▶ [Records for locating described items]
• • • • •

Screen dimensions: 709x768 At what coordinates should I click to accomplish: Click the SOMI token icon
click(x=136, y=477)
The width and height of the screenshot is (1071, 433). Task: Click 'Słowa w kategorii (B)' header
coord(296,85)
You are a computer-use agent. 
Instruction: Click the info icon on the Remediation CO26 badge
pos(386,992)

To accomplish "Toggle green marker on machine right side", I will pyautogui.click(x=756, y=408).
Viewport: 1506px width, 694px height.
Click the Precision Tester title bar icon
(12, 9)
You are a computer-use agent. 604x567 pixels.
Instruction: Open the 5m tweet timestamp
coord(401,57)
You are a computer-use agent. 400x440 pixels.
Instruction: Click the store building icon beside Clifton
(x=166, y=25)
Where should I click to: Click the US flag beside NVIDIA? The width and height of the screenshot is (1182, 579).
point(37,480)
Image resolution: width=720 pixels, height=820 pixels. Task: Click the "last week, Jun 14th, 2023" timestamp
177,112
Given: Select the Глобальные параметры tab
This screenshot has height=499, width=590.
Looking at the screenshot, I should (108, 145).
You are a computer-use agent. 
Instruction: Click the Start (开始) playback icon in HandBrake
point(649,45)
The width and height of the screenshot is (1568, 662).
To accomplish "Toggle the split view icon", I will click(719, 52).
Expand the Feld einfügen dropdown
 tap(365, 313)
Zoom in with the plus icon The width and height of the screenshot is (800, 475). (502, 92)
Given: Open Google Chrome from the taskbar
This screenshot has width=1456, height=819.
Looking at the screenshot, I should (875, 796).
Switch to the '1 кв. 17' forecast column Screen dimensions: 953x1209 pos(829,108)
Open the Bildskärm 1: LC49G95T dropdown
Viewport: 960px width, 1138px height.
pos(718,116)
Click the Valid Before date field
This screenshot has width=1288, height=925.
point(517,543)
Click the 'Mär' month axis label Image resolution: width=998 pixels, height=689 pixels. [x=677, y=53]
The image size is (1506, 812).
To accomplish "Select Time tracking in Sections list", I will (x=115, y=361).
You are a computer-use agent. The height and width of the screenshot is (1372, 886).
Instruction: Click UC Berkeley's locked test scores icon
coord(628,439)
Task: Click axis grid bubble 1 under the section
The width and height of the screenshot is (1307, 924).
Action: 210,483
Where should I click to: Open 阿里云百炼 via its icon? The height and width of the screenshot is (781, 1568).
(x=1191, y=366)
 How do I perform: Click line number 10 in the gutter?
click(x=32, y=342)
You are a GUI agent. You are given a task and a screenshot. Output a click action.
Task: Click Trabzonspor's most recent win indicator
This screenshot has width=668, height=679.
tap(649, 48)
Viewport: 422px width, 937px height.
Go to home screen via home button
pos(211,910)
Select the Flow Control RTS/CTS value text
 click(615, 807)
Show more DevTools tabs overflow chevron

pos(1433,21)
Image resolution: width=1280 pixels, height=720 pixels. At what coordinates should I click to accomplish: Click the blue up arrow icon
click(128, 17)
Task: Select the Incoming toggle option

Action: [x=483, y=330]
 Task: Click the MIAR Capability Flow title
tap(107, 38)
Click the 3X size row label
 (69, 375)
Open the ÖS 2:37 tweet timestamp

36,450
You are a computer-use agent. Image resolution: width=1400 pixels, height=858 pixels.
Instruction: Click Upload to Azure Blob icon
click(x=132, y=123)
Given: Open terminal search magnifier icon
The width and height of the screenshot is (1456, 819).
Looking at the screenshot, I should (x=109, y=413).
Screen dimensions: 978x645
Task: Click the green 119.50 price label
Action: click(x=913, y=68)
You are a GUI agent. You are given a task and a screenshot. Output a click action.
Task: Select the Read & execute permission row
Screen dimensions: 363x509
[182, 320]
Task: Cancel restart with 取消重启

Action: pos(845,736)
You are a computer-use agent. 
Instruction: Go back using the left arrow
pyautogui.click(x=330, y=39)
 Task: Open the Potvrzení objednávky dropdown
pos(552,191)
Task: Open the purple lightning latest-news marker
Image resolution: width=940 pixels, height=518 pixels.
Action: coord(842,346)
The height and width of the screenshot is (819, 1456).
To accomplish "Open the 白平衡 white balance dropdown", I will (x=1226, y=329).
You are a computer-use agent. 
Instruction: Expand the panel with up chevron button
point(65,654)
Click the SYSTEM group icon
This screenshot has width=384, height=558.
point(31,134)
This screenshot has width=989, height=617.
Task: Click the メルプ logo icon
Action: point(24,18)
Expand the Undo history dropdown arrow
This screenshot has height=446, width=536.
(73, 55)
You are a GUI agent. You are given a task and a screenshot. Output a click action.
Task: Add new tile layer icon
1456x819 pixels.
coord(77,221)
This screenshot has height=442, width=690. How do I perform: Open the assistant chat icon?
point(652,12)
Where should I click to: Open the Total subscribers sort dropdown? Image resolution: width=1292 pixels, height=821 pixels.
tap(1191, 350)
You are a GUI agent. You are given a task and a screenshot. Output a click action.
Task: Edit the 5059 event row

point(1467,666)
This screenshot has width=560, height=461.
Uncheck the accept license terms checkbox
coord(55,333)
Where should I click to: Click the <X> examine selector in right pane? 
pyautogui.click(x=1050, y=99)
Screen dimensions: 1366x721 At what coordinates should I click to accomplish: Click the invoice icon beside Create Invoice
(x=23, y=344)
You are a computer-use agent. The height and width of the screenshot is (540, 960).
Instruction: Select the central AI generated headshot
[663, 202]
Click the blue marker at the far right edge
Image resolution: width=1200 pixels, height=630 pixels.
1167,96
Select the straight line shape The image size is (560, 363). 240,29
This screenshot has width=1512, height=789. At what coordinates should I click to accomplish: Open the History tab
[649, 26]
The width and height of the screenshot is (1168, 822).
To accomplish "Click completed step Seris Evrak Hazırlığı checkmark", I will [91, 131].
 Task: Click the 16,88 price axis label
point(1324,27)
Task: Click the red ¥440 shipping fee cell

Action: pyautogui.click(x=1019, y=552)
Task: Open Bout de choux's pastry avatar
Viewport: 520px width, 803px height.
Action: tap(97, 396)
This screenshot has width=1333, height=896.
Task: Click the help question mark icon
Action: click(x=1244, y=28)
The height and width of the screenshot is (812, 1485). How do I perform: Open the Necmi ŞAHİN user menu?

• • • • •

▶ [Exercise aim] Convert every line of the entries above into a numbered list, omitting blank lines.

▶ [Final result]
1. Screen dimensions: 709x768 At what coordinates should I click to accomplish: Click the SOMI token icon
2. click(x=136, y=477)
3. The width and height of the screenshot is (1071, 433). Task: Click 'Słowa w kategorii (B)' header
4. coord(296,85)
5. You are a computer-use agent. 
6. Instruction: Click the info icon on the Remediation CO26 badge
7. pos(386,992)
8. To accomplish "Toggle green marker on machine right side", I will pyautogui.click(x=756, y=408).
9. Viewport: 1506px width, 694px height.
10. Click the Precision Tester title bar icon
11. (12, 9)
12. You are a computer-use agent. 604x567 pixels.
13. Instruction: Open the 5m tweet timestamp
14. coord(401,57)
15. You are a computer-use agent. 400x440 pixels.
16. Instruction: Click the store building icon beside Clifton
17. (x=166, y=25)
18. Where should I click to: Click the US flag beside NVIDIA? The width and height of the screenshot is (1182, 579).
19. point(37,480)
20. Image resolution: width=720 pixels, height=820 pixels. Task: Click the "last week, Jun 14th, 2023" timestamp
21. 177,112
22. Given: Select the Глобальные параметры tab
23. This screenshot has height=499, width=590.
24. Looking at the screenshot, I should (108, 145).
25. You are a computer-use agent. 
26. Instruction: Click the Start (开始) playback icon in HandBrake
27. point(649,45)
28. The width and height of the screenshot is (1568, 662).
29. To accomplish "Toggle the split view icon", I will click(719, 52).
30. Expand the Feld einfügen dropdown
31.  tap(365, 313)
32. Zoom in with the plus icon The width and height of the screenshot is (800, 475). (502, 92)
33. Given: Open Google Chrome from the taskbar
34. This screenshot has width=1456, height=819.
35. Looking at the screenshot, I should (875, 796).
36. Switch to the '1 кв. 17' forecast column Screen dimensions: 953x1209 pos(829,108)
37. Open the Bildskärm 1: LC49G95T dropdown
38. Viewport: 960px width, 1138px height.
39. pos(718,116)
40. Click the Valid Before date field
41. This screenshot has width=1288, height=925.
42. point(517,543)
43. Click the 'Mär' month axis label Image resolution: width=998 pixels, height=689 pixels. [x=677, y=53]
44. The image size is (1506, 812).
45. To accomplish "Select Time tracking in Sections list", I will (x=115, y=361).
46. You are a computer-use agent. The height and width of the screenshot is (1372, 886).
47. Instruction: Click UC Berkeley's locked test scores icon
48. coord(628,439)
49. Task: Click axis grid bubble 1 under the section
50. The width and height of the screenshot is (1307, 924).
51. Action: 210,483
52. Where should I click to: Open 阿里云百炼 via its icon? The height and width of the screenshot is (781, 1568).
53. (x=1191, y=366)
54.  How do I perform: Click line number 10 in the gutter?
55. click(x=32, y=342)
56. You are a GUI agent. You are given a task and a screenshot. Output a click action.
57. Task: Click Trabzonspor's most recent win indicator
58. This screenshot has width=668, height=679.
59. tap(649, 48)
60. Viewport: 422px width, 937px height.
61. Go to home screen via home button
62. pos(211,910)
63. Select the Flow Control RTS/CTS value text
64.  click(615, 807)
65. Show more DevTools tabs overflow chevron
66. pos(1433,21)
67. Image resolution: width=1280 pixels, height=720 pixels. At what coordinates should I click to accomplish: Click the blue up arrow icon
68. click(128, 17)
69. Task: Select the Incoming toggle option
70. Action: [x=483, y=330]
71.  Task: Click the MIAR Capability Flow title
72. tap(107, 38)
73. Click the 3X size row label
74.  (69, 375)
75. Open the ÖS 2:37 tweet timestamp
76. 36,450
77. You are a computer-use agent. Image resolution: width=1400 pixels, height=858 pixels.
78. Instruction: Click Upload to Azure Blob icon
79. click(x=132, y=123)
80. Given: Open terminal search magnifier icon
81. The width and height of the screenshot is (1456, 819).
82. Looking at the screenshot, I should (x=109, y=413).
83. Screen dimensions: 978x645
84. Task: Click the green 119.50 price label
85. Action: click(x=913, y=68)
86. You are a GUI agent. You are given a task and a screenshot. Output a click action.
87. Task: Select the Read & execute permission row
88. Screen dimensions: 363x509
89. [182, 320]
90. Task: Cancel restart with 取消重启
91. Action: pos(845,736)
92. You are a computer-use agent. 
93. Instruction: Go back using the left arrow
94. pyautogui.click(x=330, y=39)
95.  Task: Open the Potvrzení objednávky dropdown
96. pos(552,191)
97. Task: Open the purple lightning latest-news marker
98. Image resolution: width=940 pixels, height=518 pixels.
99. Action: coord(842,346)
100. The height and width of the screenshot is (819, 1456).
101. To accomplish "Open the 白平衡 white balance dropdown", I will (x=1226, y=329).
102. You are a computer-use agent. 
103. Instruction: Expand the panel with up chevron button
104. point(65,654)
105. Click the SYSTEM group icon
106. This screenshot has width=384, height=558.
107. point(31,134)
108. This screenshot has width=989, height=617.
109. Task: Click the メルプ logo icon
110. Action: point(24,18)
111. Expand the Undo history dropdown arrow
112. This screenshot has height=446, width=536.
113. (73, 55)
114. You are a GUI agent. You are given a task and a screenshot. Output a click action.
115. Task: Add new tile layer icon
116. 1456x819 pixels.
117. coord(77,221)
118. This screenshot has height=442, width=690. How do I perform: Open the assistant chat icon?
119. point(652,12)
120. Where should I click to: Open the Total subscribers sort dropdown? Image resolution: width=1292 pixels, height=821 pixels.
121. tap(1191, 350)
122. You are a GUI agent. You are given a task and a screenshot. Output a click action.
123. Task: Edit the 5059 event row
124. point(1467,666)
125. This screenshot has width=560, height=461.
126. Uncheck the accept license terms checkbox
127. coord(55,333)
128. Where should I click to: Click the <X> examine selector in right pane? 
129. pyautogui.click(x=1050, y=99)
130. Screen dimensions: 1366x721 At what coordinates should I click to accomplish: Click the invoice icon beside Create Invoice
131. (x=23, y=344)
132. You are a computer-use agent. The height and width of the screenshot is (540, 960).
133. Instruction: Select the central AI generated headshot
134. [663, 202]
135. Click the blue marker at the far right edge
136. Image resolution: width=1200 pixels, height=630 pixels.
137. 1167,96
138. Select the straight line shape The image size is (560, 363). 240,29
139. This screenshot has width=1512, height=789. At what coordinates should I click to accomplish: Open the History tab
140. [649, 26]
141. The width and height of the screenshot is (1168, 822).
142. To accomplish "Click completed step Seris Evrak Hazırlığı checkmark", I will [91, 131].
143.  Task: Click the 16,88 price axis label
144. point(1324,27)
145. Task: Click the red ¥440 shipping fee cell
146. Action: pyautogui.click(x=1019, y=552)
147. Task: Open Bout de choux's pastry avatar
148. Viewport: 520px width, 803px height.
149. Action: tap(97, 396)
150. This screenshot has width=1333, height=896.
151. Task: Click the help question mark icon
152. Action: click(x=1244, y=28)
153. The height and width of the screenshot is (812, 1485). How do I perform: Open the Necmi ŞAHİN user menu?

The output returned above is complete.